Notes (other than internet links mentioned above)
Le Bret,
Emmanuel : Syd Barrett. Le premier Pink Floyd., Editions du
Moment, Paris, 2008, p.210-211. (Translations from French to English
done by the Reverend.)
Feel free to add your own comments, theories and rumours at the brand new Iggy forum.
2010-02-05
Goofer Dust [(I've got my) Mojo (working)... Part 2]
(This is part two of our Mojo magazine review, for part one, click here).
As if the world has suddenly been hit by a temporal rift in spacetime the March 2010 issue of Mojo music magazine has inundated the stores bearing a big (slightly photoshopped) portrait of a mister Syd Barrett. The well-written and rather accurate cover article, by Pat Gilbert, ranges from page 70 to 81 and tells the story of The Madcap Laughs, Syd Barrett’s first solo album.
Two other articles are of particular interest to the Church as they describe the mythical presence of a ‘girl whose naked body graced the back cover of The Madcap Laughs’.
Last week we discussed the Who’s That Girl article written by Mark Blake, and this week the Church will scrutinize Paul Drummond’s In My Room (Mojo 196, p. 82 - 84). Out of courtesy (and for copyright reasons) the Reverend has decided not to publish the articles as long as the magazine is for sale in the shops. Update: the complete Mojo article can now be read and downloaded as a pdf file at the Official Syd Barrett Website. Direct link to the article: Mojo March 2010.
The article, about The Madcap Laughs photo sessions, has interviews with Duggie Fields, Mick Rock and - so it seems - Jenny Spires. But although she was interviewed by email for the main article by Pat Gilbert, she has told the Church she wasn’t really questioned about Ig.

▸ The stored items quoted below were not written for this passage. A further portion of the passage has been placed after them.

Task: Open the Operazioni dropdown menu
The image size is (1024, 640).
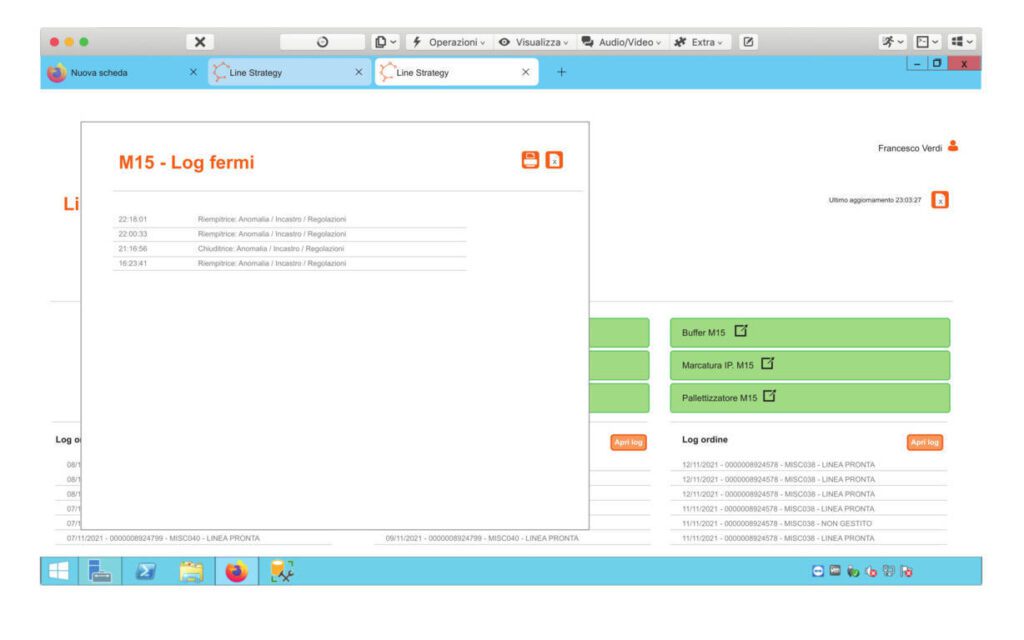Action: point(455,42)
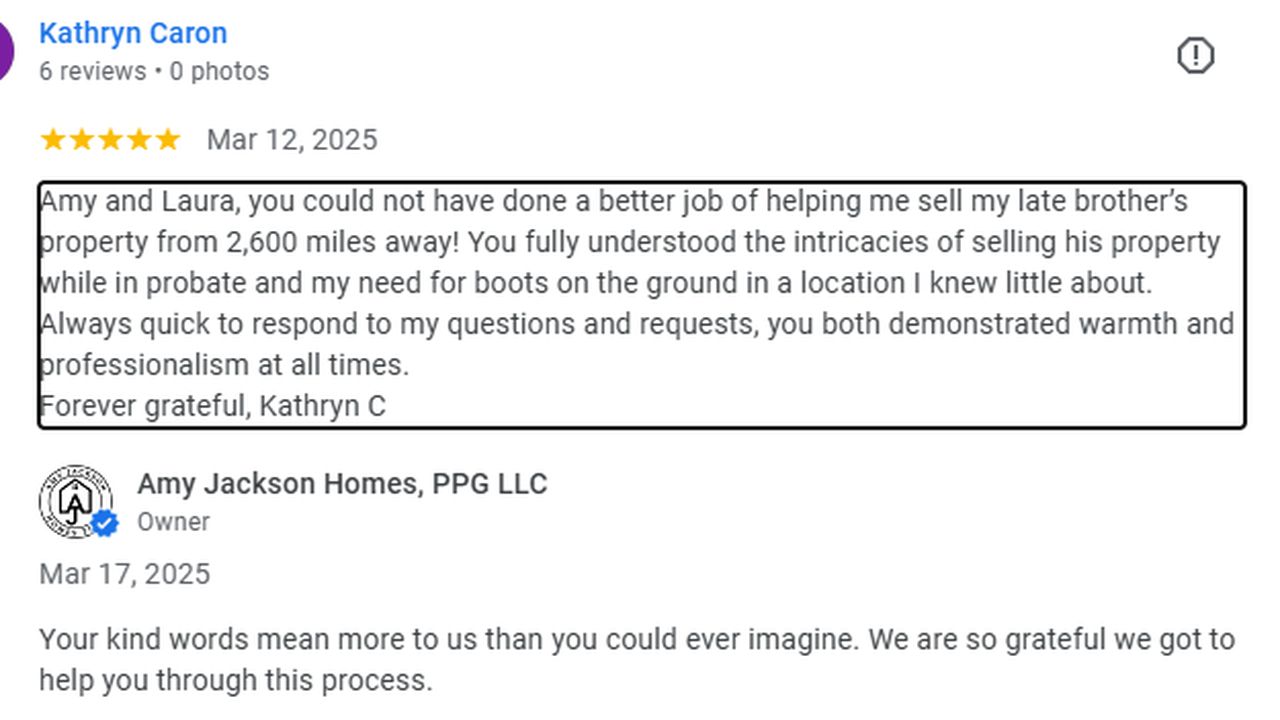Image resolution: width=1280 pixels, height=720 pixels.
Task: Click the fifth gold rating star
Action: click(167, 140)
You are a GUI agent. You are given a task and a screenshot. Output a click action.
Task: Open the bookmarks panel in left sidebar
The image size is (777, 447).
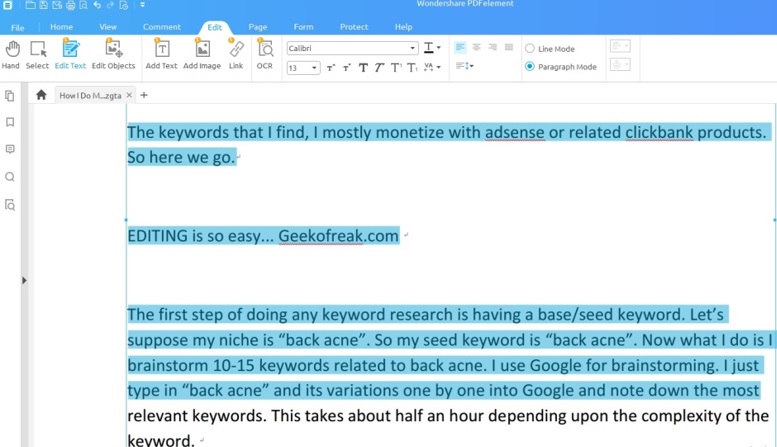point(10,122)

I guessed, when I saw it, they must have looked at your site (re Daffodils and photo shoot etc…), as I was not asked about this or about Iggy. (JenS, 10th of February 2010, mail to the Church)
The Reverend could do no other thing than to summon the Holy Igquisition to stick in a few comments as the In The Room article clearly breathes the holy air of the Church but neglects to mention its existence in its columns.
Ig and Jenny Spires meeting each other for the first time
Mojo 196 reports:
Jenny Spires first met Iggy in January 1969 and introduced her to Syd and he let her stay. (p. 83)
The Holy Igquisition wants to set this straight:
According to
the Church’s archives JenS first met Ig in summer 1966 (cfr. When
Syd met Iggy). The year thereafter (1967) they met again and from
then one they went on clubbing together. This has once again been
confirmed by Jens this week:
I was surprised they had mistakenly printed that I met her in 1969. This annoys me really because of its inaccuracy.
The date of The Madcap Laughs photo shoot
Mojo 196 reports:
Iggy’s involvement appears to date the shoot as spring ’69 as she was long gone by autumn. (p. 83)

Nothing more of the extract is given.